With DINOv3, this drops FID from 18.20 to 14.64 at a 12.7% throughput cost. The original REPA paper reported a 17.5x training speedup for SiT, reaching FID 1.42 on ImageNet, which established it as a serious technique. The PRX study adds an important practical finding: REPA should be used as a burn-in phase of roughly 200k steps, then switched off.
The reason is that the alignment loss, once the model has reached a reasonable feature space, starts limiting the model’s ability to develop its own generative representations. The vision encoder is trained for recognition, not generation; prolonged alignment pulls the denoiser’s internal representations toward features that are useful for classifying images rather than synthesizing them. Treating REPA as a curriculum component rather than a permanent objective is the right framing.
Resolution Changes Which Techniques Are Beneficial
Token routing methods like TREAD and SPRINT selectively bypass computation for a fraction of tokens, either by routing them around attention blocks or through sparse middle layers. At 256x256, both hurt quality: TREAD raises FID from 18.20 to 21.61 while gaining only 4% throughput. That is a bad trade at any scale.
At 1024x1024, the picture reverses. TREAD drops FID from 17.42 to 14.10 while increasing throughput by 23%. SPRINT reaches 42% throughput improvement at a moderate quality cost. The difference is that at higher resolutions, the quadratic attention cost dominates, and routing tokens effectively gives the model a way to focus computation where it matters.
This result has a general implication: evaluate optimizations at your target inference resolution, not at whatever resolution is convenient for quick experiments.

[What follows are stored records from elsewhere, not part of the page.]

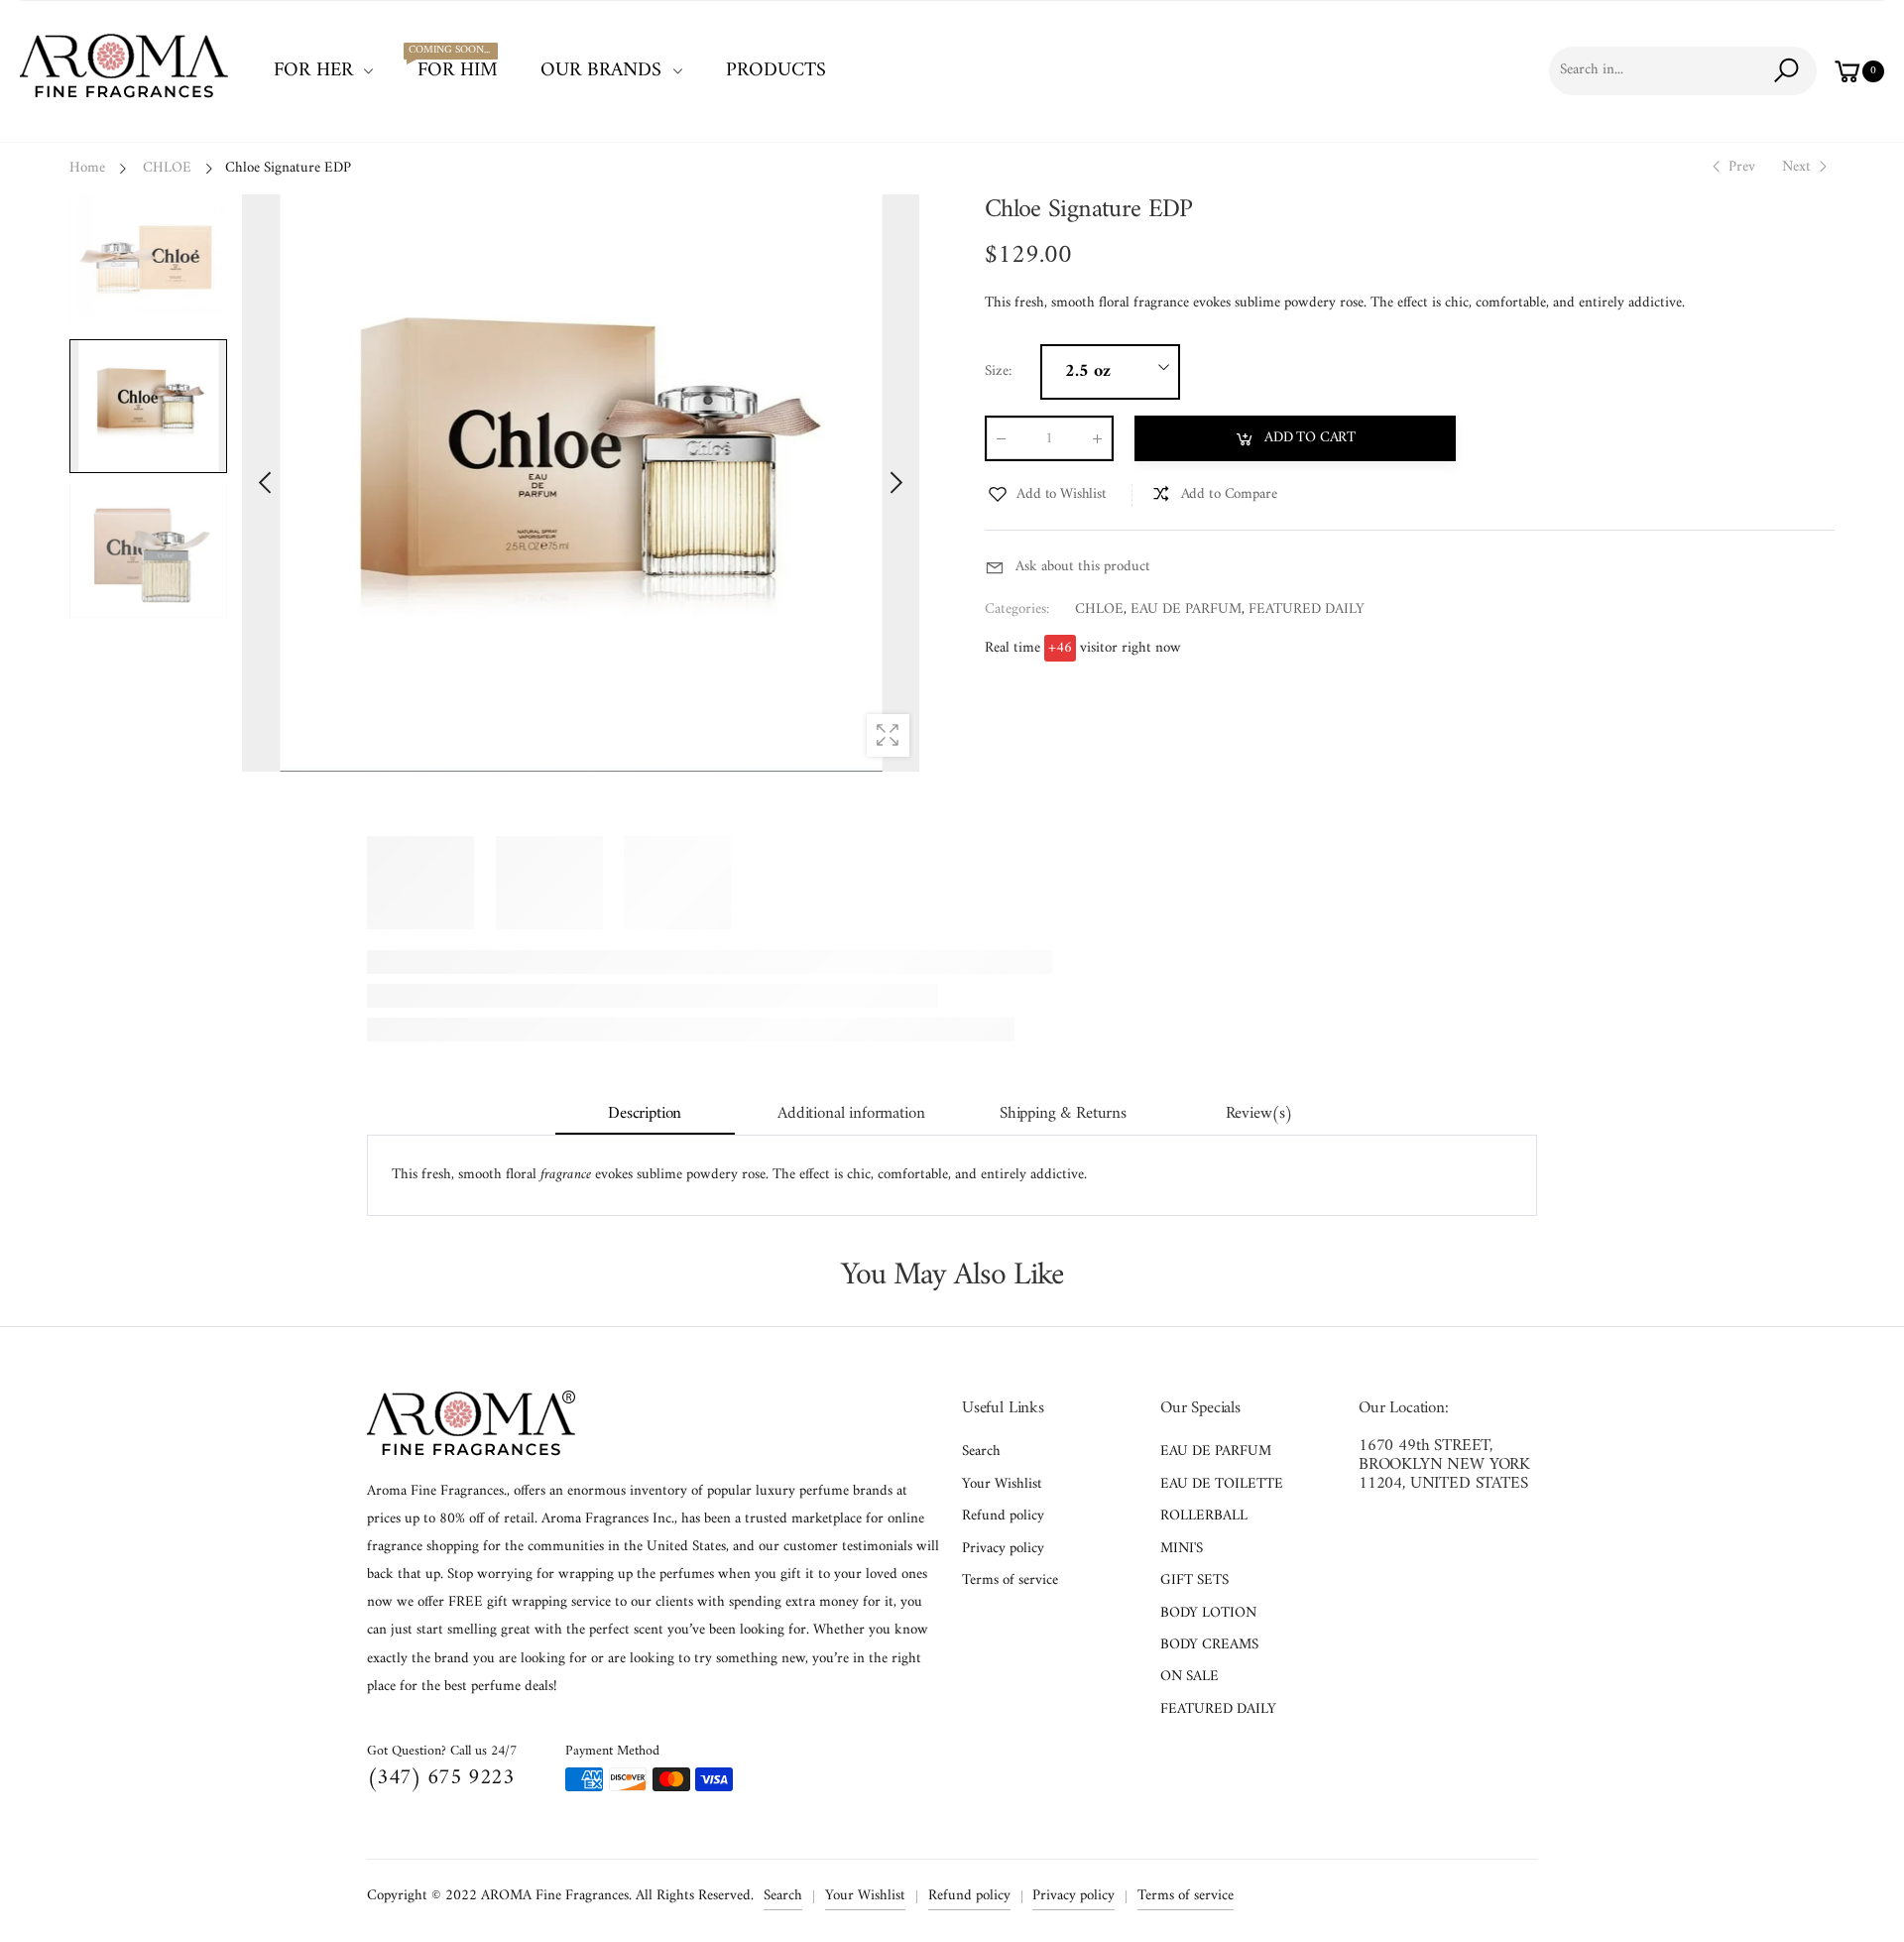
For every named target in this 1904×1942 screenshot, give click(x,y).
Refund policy (1003, 1516)
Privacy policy (1003, 1548)
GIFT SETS (1194, 1580)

A technique that looks harmful at 256x256 may be one of your best options at 1024x1024, and vice versa.
Optimizer and Precision Pitfalls
Two findings here are worth flagging separately because they affect implementation rather than design.

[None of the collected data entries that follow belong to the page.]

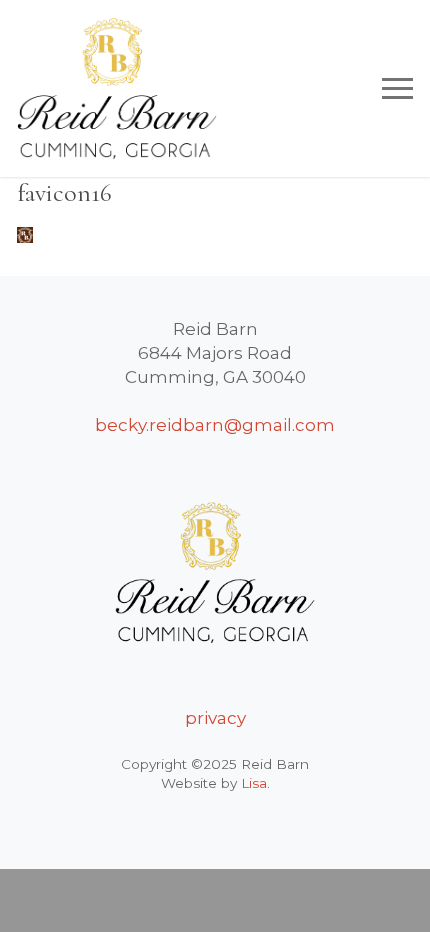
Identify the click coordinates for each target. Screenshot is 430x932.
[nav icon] (397, 88)
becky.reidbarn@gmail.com (215, 425)
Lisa (254, 783)
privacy (215, 718)
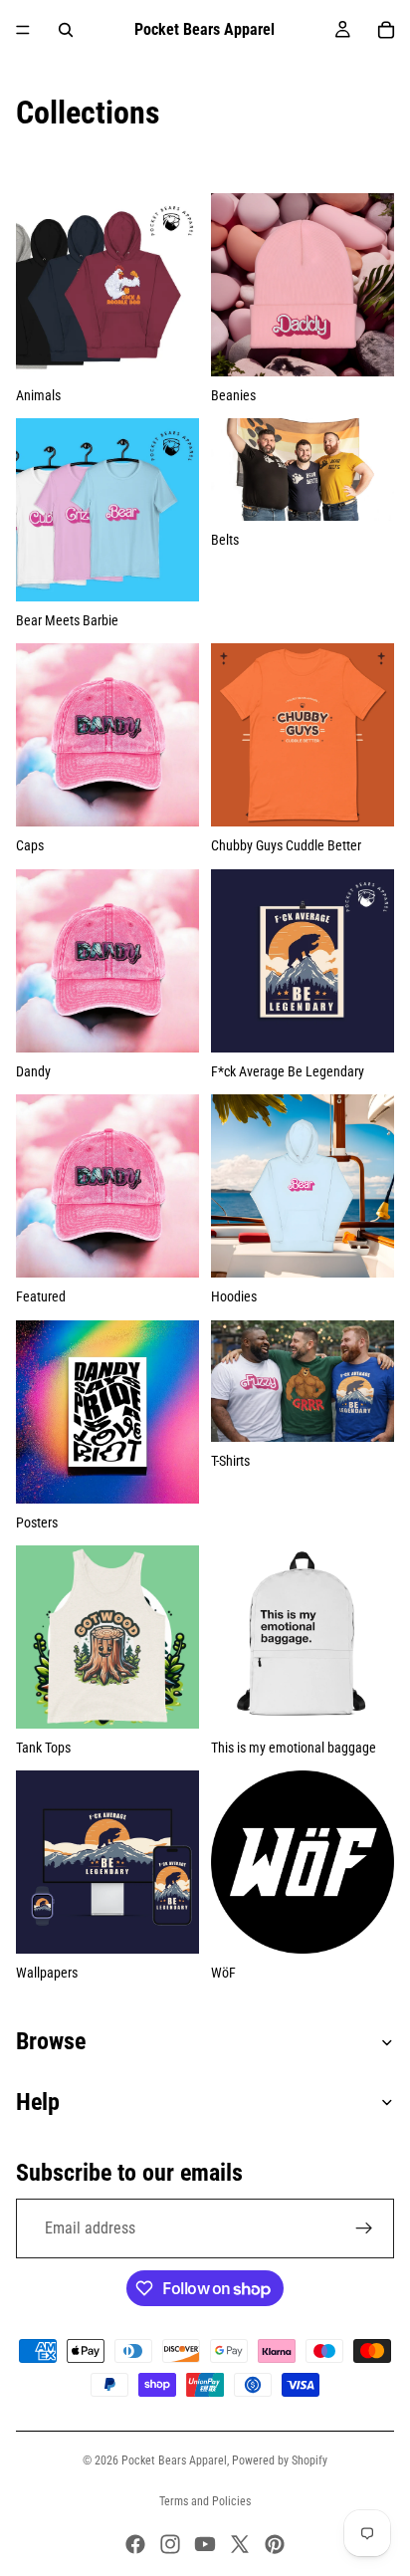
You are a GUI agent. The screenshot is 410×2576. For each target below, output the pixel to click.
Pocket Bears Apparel (174, 2460)
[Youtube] (205, 2544)
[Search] (66, 30)
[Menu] (23, 30)
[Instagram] (170, 2544)
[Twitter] (240, 2544)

The Muon optimizer, which applies better-conditioned gradient updates than AdamW through a Newton-Schulz orthogonalization step, reduces FID from 18.20 to 15.55 at no throughput cost. This is a substantial improvement for essentially free, and the community FSDP implementation makes it accessible for distributed training setups beyond the official DDP version.
The BF16 weight storage bug is a cautionary finding. Using BF16 for the actual stored weights, rather than only for autocast during the forward pass, silently degrades FID from 18.20 to 21.87. The distinction is subtle: BF16 autocast means the weights are still FP32 in memory, with BF16 used only for matrix multiplications. Storing the weights themselves in BF16 introduces enough precision loss in normalization layers, attention softmax operations, RoPE positional encoding, and the optimizer state to cost nearly 4 FID points. This is the kind of bug that passes silently because training still converges; it just converges to a worse solution.
The Priority Ordering
Pulling these results together, a rough priority ordering emerges for practitioners training text-to-image models from scratch:
- Latent space quality, whether through a higher-capacity VAE or end-to-end tokenizer training
- Caption quality and length, which outweighs most other interventions
- Training objective, with x-prediction consistently outperforming velocity prediction
- Representation alignment as a burn-in phase, not a permanent loss
- Optimizer choice, where Muon gives a free improvement over AdamW
- Resolution-appropriate efficiency techniques, evaluated at target resolution
- Implementation correctness, particularly around weight precision
What is notable about this ordering is that the top two items are about infrastructure and data, not model architecture. The architecture decisions that receive the most attention in research papers, transformer depth, attention mechanisms, positional encodings, are further down the list than the choices that look like prerequisites. The PRX study is a useful corrective to the habit of treating those prerequisites as settled while obsessing over the interesting parts.